Il gruppo consiliare provinciale Centrosinistra per Arezzo esprime dura condanna verso la recente decisione del Governo nazionale di tagliare 1,7 miliardi di euro destinati alla manutenzione straordinaria delle strade provinciali e metropolitane, per dirottarli sulla realizzazione del Ponte sullo Stretto di Messina. Una scelta definita “gravissima”, che avrà ricadute pesanti anche sulla Toscana.
In particolare, la nostra regione vedrà ridurre drasticamente i fondi da 48 a soli 14 milioni di euro. Nella provincia di Arezzo il colpo è ancora più duro: da oltre 4,6 milioni previsti per il biennio 2025-2026 si scende a poco più di 1,3 milioni.
«È una decisione che penalizza i territori, mette a rischio la sicurezza stradale e svela il vero volto della destra: ad Arezzo boicotta il Consiglio, a Roma taglia i fondi», ha commentato Valentina Vaccari, capogruppo del Centrosinistra per Arezzo.
Dura anche la reazione della segretaria provinciale del Partito Democratico Barbara Croci: «Molte strade, soprattutto nelle aree interne e montane, non potranno essere sistemate o messe in sicurezza, proprio in un momento in cui eventi climatici estremi e dissesto idrogeologico richiederebbero interventi urgenti e risorse aggiuntive. Così si abbandonano intere vallate della nostra provincia».

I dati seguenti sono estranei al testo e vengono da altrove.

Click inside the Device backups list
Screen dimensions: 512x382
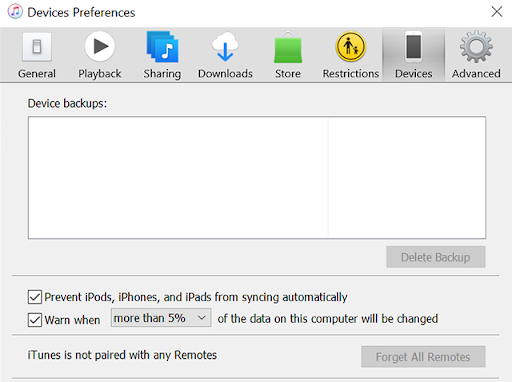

Il Centrosinistra per Arezzo si unisce all’iniziativa promossa dalla Regione Toscana, sostenendo con convinzione le azioni del capogruppo PD in Consiglio regionale Vincenzo Ceccarelli e del presidente della Commissione per lo sviluppo delle aree interne Marco Niccolai, affinché il Governo riveda le proprie scelte e ripristini i fondi tagliati.